The truth is that we, as Christians, are simply beggars telling other beggars where we found bread…and not former beggars either. If we pretend to obey all the rules, those who don’t know us will think that Christianity is only for good people. And for those who do know us, they will call us hypocrites.

Not being good enough is the essence of the Christian faith. The church is the only organization in the world where the only qualification for joining is being unqualified. The church is also the only organization in the world where being unqualified is the only qualification for remaining a part of it. Nobody is good. If we aren’t good people all the time, it doesn’t make us hypocrites; it makes us illustrations of what the Bible and our faith teach. We are people who know we aren’t good and have discovered the One who will forgive us and sometimes even make us better.

When we fake it, we miss the real thing.

One of the interesting things about Jesus’ anger is that it was always, without exception, directed not at the people who did bad stuff but at the most religious people in his culture.

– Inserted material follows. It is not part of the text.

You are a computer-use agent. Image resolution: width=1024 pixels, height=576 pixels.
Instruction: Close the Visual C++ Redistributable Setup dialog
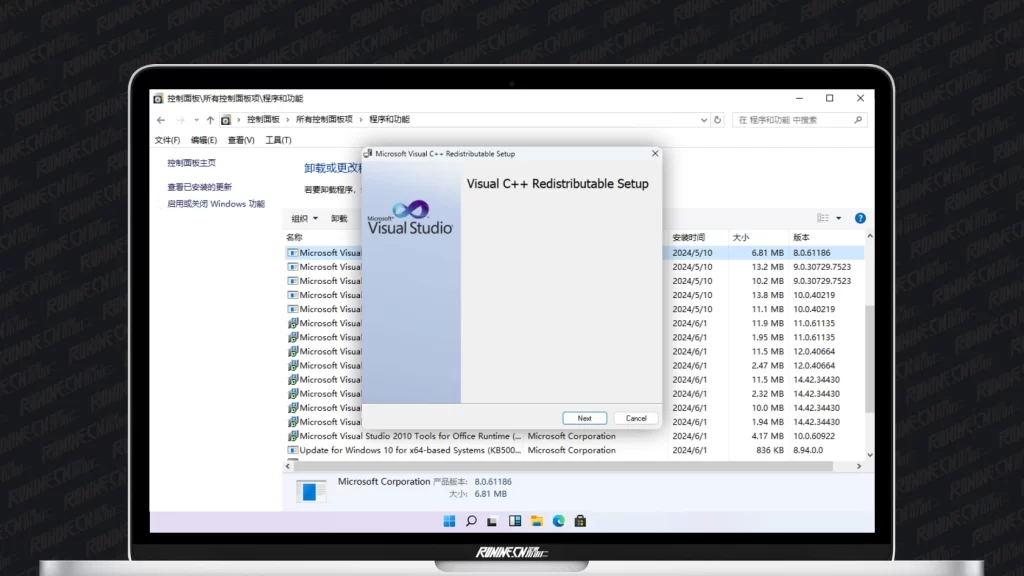point(655,154)
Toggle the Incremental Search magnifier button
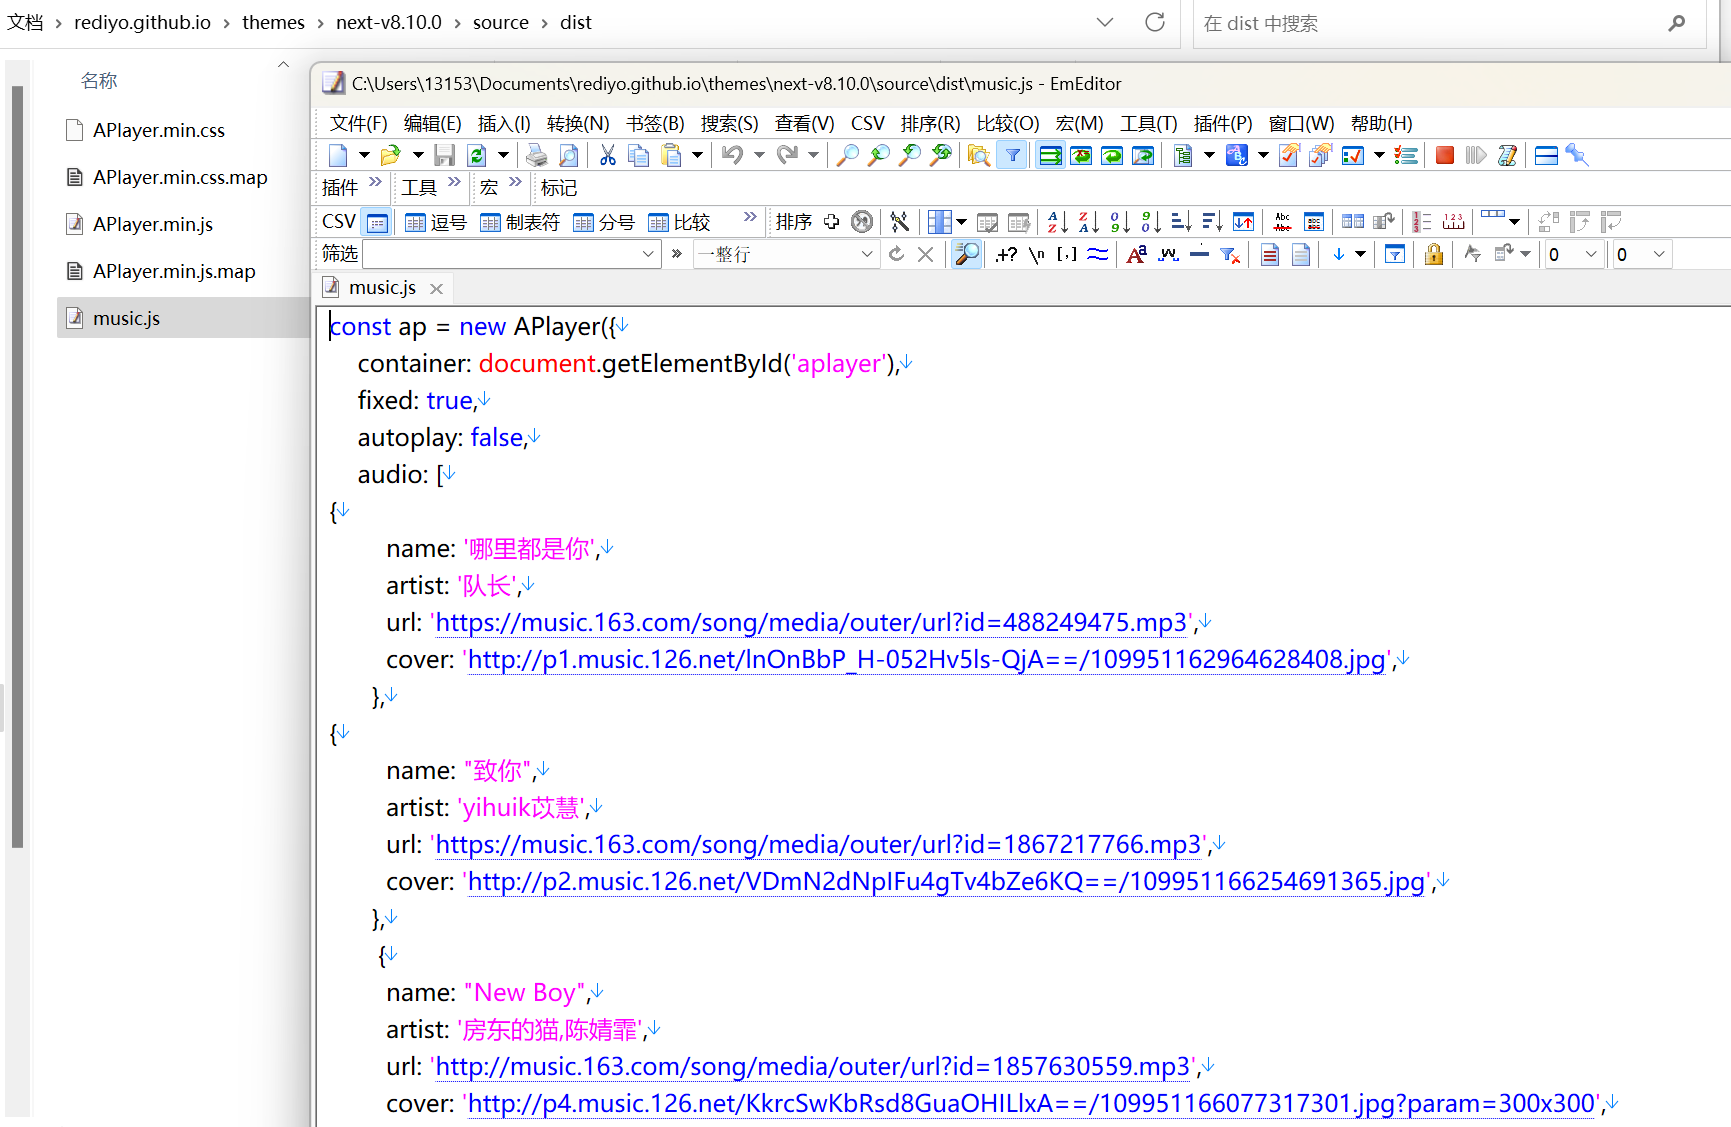Viewport: 1731px width, 1127px height. [966, 254]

If you want to read some words that will “singe your hair,” read what Jesus said about the very religious folks in his acquaintance (for example, Matthew 15:1-9 and Matthew 23).

We thought, quite wrongly, that “witnessing” required we witness to our goodness as well as to his.

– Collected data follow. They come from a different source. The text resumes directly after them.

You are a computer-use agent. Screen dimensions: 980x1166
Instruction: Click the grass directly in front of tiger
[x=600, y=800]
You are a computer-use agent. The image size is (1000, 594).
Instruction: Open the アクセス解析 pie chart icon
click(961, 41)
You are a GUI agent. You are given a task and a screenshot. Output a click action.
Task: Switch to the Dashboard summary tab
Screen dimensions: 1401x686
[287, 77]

I have to be careful here, but can we talk? Religion can make us weird. Religion can be like a disease. Well, better, like an inoculation of some disease, making one immune to the real thing. Religion can become an “excuse” for all sorts of things that have nothing to do with real religion. For instance, if you are a narrow, mean-spirited twit and you join a religious organization, you will probably still be a narrow, mean-spirited twit with one addition…you will be a narrow, mean-spirited twit in the name of God.

While Christianity is a relationship, Christianity is also a religion with religious institutions, religious ritual, religious symbols, religious confessions and religious training. Christians have to be so careful with our religion because, if we aren’t careful, it’s easy to become nothing but the institution, the ritual, the symbols, the confessions and the training.

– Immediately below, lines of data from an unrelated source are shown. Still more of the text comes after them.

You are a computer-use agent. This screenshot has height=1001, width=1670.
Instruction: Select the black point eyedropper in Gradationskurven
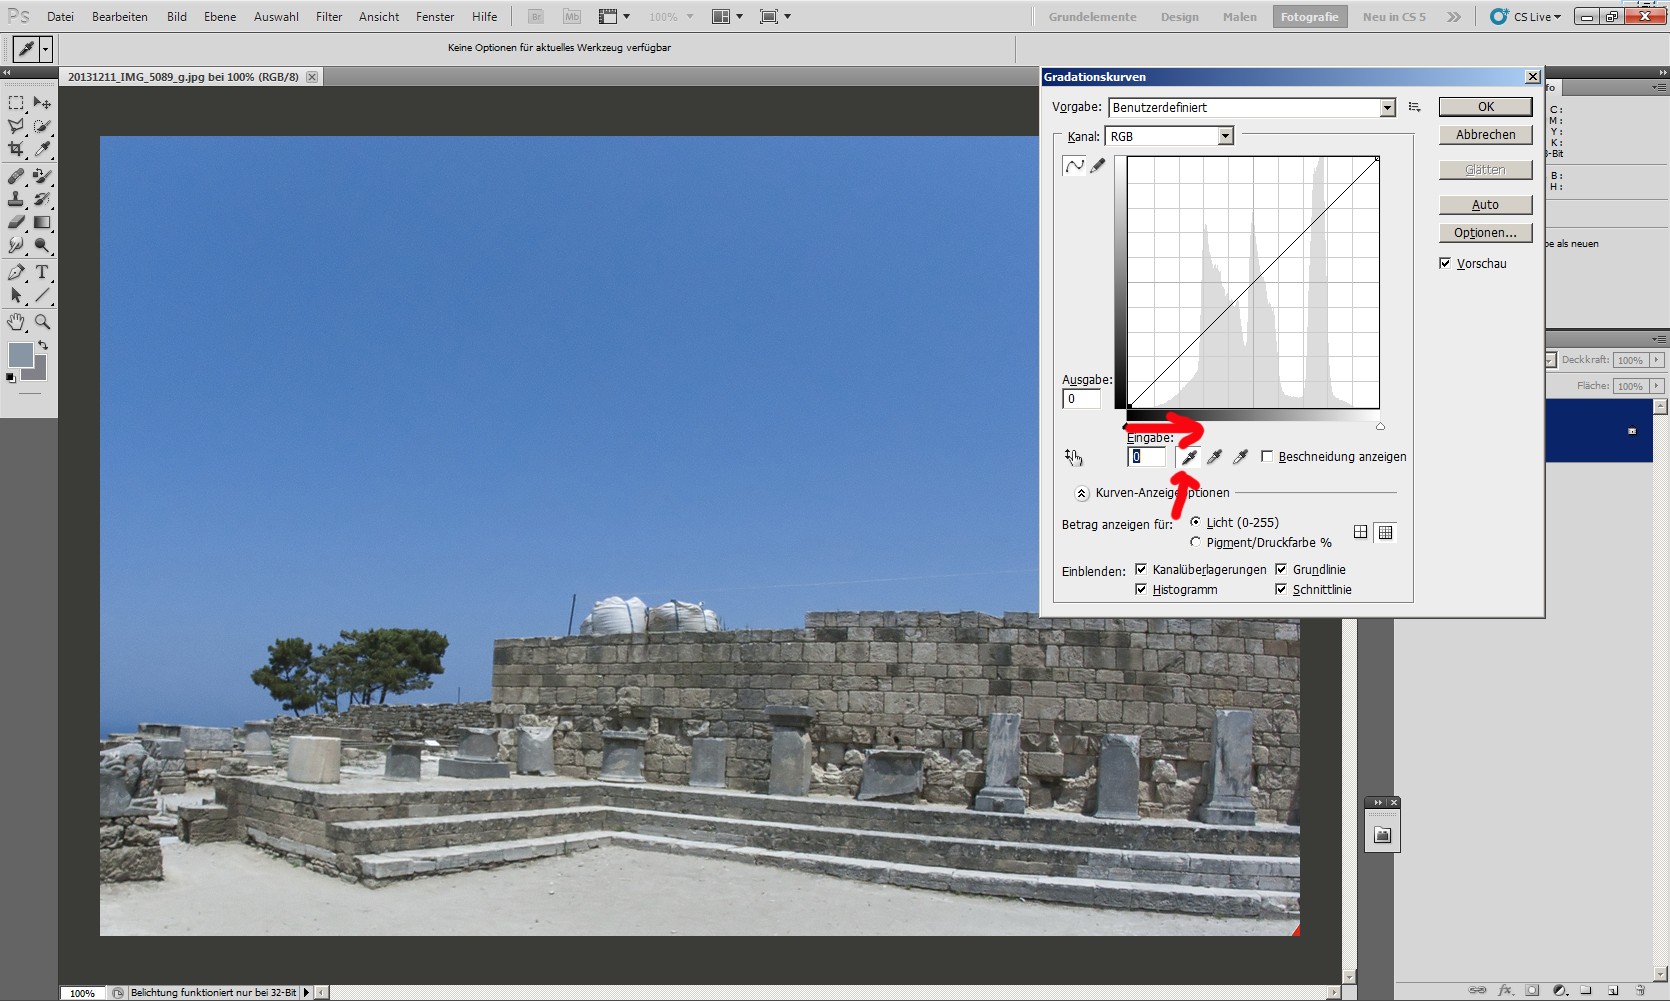click(1189, 457)
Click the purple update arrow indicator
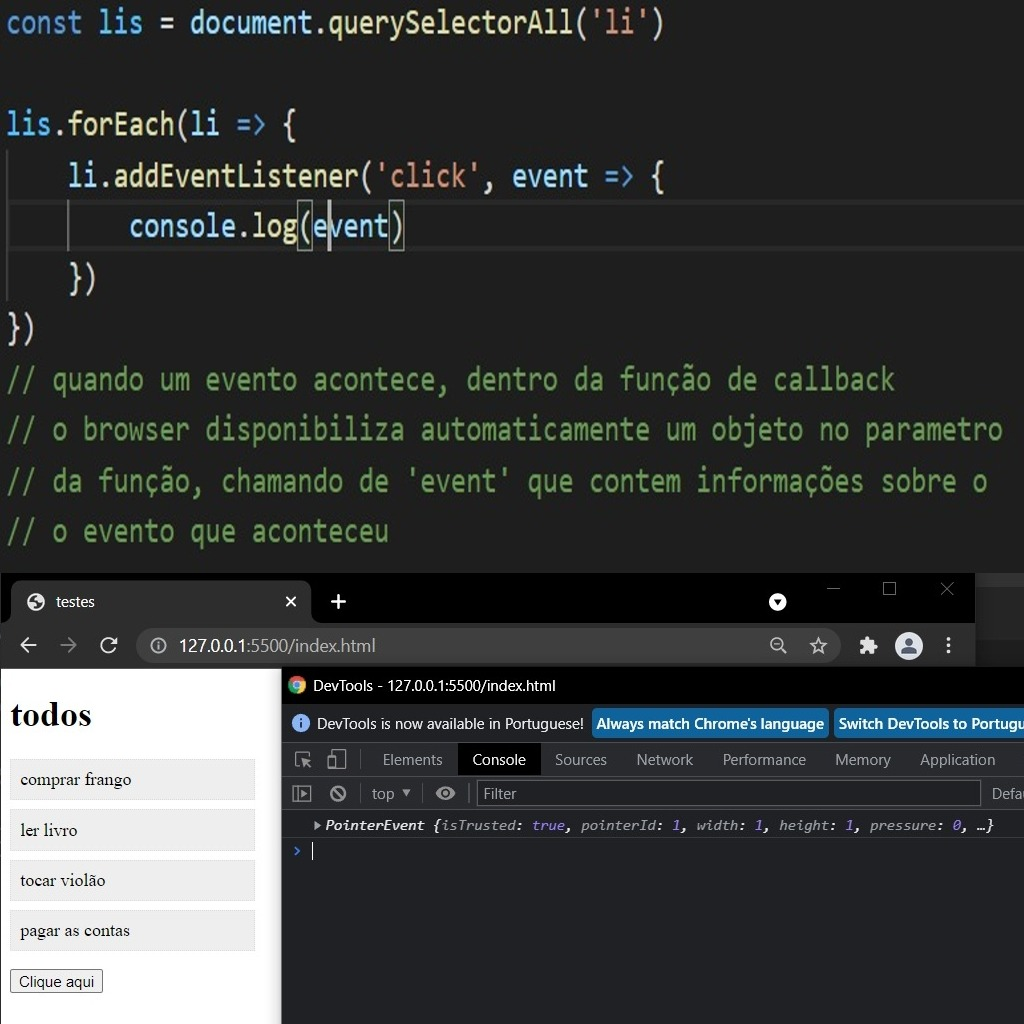The image size is (1024, 1024). coord(777,601)
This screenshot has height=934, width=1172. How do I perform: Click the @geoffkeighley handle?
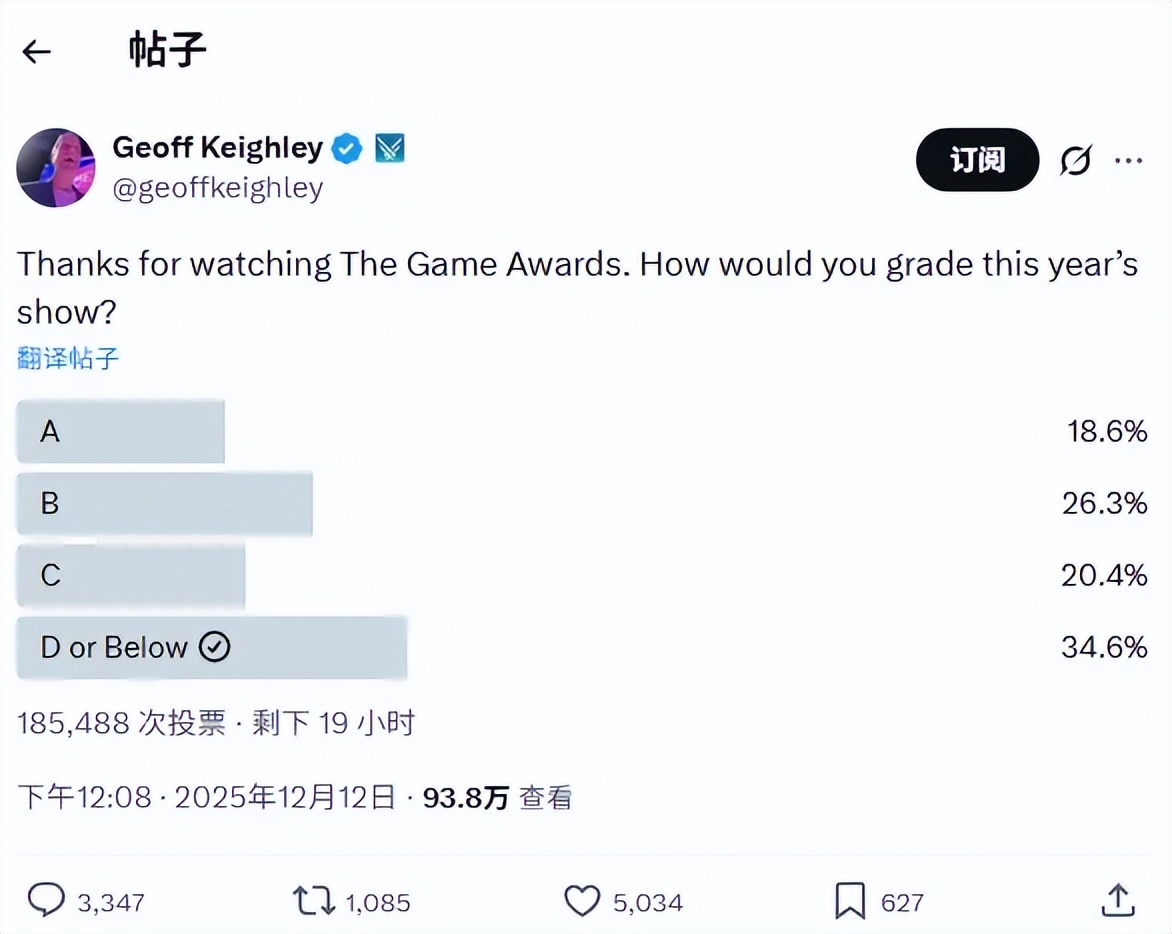[217, 189]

Do you know the difference between institutions and institutionalism? The first is the necessary organization for getting anything accomplished or for passing something on. On the other hand, institutionalism is the hardening of institutional arteries.

We can sometimes become so involved in our religious stuff that we don’t take the time to check and see if Jesus has left the building. The truth is that a lot of religious institutions could function quite well if Jesus left. We need, on occasion, to stop all our religion…to just be quiet and see if God is still at the very center of what we’re doing.

Jesus is the “main thing.”

He frees us up.

And when that happens, we no longer need to fake it.